Today in restaurant and grocery tech news, Starbucks’ CEO Kevin Johnson discusses the chain’s intentions to leverage brand partnerships to drive more value for loyalty program members, while South Korea’s online grocery startup Kurly estimates a $5.9 billion valuation following its summer 2022 initial public offering (IPO). Plus, Brian Ballard, SVP of Solution Delivery at technology firm TeamViewer, argues for the hybrid workforce future of eGrocery fulfillment.
South Korea’s online grocery startup Kurly is estimating a value of $5.9 billion following its IPO. As TechCrunch reported on Friday (Oct. 29), Kurly declined to say how much it plans to raise through its offering, but said it is likely to go public in June of 2022.
On a call with analysts on Thursday (Oct. 28), Starbucks’ President and CEO Kevin Johnson shared an upcoming change to Starbucks’ loyalty program that could transform how rewards function across the restaurant industry: allowing other brands to link to the coffeehouse’s own program.
Sweden-based FoodTech N!CK’S, which makes healthy snacks and ice cream, announced Thursday (Oct. 28) that it wrapped up a $100 million Series C fundraising round. This funding will fuel increased growth in Europe and North America, as well as product portfolio expansion and the doubling of its store count in 2022, according to a UK Tech News report.

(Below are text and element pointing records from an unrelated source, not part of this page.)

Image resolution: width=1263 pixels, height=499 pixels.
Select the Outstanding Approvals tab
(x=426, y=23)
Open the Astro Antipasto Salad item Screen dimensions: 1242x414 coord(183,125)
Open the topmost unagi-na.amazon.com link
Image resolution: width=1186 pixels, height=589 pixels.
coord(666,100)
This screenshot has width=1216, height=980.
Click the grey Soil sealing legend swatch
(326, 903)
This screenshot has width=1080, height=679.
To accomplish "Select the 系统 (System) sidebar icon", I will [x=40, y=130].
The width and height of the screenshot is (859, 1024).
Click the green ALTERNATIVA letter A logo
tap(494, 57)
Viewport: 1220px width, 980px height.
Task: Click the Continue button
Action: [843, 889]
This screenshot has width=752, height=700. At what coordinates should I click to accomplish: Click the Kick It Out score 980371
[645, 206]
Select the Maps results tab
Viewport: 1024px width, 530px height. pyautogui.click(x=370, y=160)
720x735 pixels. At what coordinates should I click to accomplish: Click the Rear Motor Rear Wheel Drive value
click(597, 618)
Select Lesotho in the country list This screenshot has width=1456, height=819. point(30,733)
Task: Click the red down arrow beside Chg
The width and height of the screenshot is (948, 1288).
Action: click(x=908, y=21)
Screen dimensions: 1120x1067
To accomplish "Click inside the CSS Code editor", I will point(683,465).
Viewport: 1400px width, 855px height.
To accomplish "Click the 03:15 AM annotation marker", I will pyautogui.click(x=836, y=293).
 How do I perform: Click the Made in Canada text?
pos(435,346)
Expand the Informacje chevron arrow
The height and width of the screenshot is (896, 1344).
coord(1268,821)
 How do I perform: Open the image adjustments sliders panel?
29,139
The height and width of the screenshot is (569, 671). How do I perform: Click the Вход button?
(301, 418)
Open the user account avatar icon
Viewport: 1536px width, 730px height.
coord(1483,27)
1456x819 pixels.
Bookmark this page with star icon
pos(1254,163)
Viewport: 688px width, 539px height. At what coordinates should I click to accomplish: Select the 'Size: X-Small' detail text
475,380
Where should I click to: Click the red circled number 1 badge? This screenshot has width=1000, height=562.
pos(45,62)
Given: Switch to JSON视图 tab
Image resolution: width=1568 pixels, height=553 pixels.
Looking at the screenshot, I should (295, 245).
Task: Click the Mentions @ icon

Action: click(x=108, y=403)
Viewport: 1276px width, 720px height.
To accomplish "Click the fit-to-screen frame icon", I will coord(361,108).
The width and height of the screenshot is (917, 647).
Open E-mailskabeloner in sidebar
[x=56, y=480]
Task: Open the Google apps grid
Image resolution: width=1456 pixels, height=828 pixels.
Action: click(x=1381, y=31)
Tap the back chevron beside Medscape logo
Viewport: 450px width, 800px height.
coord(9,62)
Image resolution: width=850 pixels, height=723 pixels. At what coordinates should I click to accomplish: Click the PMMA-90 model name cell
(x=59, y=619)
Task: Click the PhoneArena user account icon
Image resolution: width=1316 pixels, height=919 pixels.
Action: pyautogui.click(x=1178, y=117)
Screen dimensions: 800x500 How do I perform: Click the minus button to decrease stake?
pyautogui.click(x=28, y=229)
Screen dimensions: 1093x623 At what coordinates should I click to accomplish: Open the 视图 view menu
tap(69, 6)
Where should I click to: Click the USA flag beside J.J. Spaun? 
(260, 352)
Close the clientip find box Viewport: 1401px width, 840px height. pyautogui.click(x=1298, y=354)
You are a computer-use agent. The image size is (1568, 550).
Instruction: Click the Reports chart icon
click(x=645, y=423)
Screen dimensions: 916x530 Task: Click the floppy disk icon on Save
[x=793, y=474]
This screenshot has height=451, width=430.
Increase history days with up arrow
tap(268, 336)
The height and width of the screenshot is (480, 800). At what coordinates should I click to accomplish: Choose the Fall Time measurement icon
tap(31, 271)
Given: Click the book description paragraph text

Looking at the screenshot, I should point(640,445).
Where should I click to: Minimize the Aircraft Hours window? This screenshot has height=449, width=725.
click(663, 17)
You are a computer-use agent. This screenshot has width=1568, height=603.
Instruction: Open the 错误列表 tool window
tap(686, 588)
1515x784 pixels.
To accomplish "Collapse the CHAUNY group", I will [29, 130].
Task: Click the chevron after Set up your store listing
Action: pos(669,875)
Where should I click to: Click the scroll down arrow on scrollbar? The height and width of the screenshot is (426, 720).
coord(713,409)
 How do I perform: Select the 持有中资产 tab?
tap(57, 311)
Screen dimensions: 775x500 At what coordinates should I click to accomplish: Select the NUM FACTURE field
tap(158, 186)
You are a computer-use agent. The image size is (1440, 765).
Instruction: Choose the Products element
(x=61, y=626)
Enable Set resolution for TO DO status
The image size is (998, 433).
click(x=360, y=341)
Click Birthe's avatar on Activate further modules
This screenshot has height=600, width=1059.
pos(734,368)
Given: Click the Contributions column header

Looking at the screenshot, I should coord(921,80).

C3 partnered with robotic delivery company Coco for remote-controlled delivery fulfillment, while Waitr teamed up with Denny’s to grow its breakfast sales. Restaurant group Dig also announced the success of its recent Series F funding round, and KFC tapped a Nintendo of America veteran to come onboard as KFC’s new chief marketing officer and grow eCommerce sales.
The in-store picking model may have worked for grocers when online orders represented only a tiny portion of all shares, but the rise in adoption has made its flaws glaringly obvious. Brian Ballard, SVP of Solution Delivery at technology firm TeamViewer, argues in an interview with PYMNTS that grocers can equip their human employees with automated tools to create a more efficient “connected workforce.”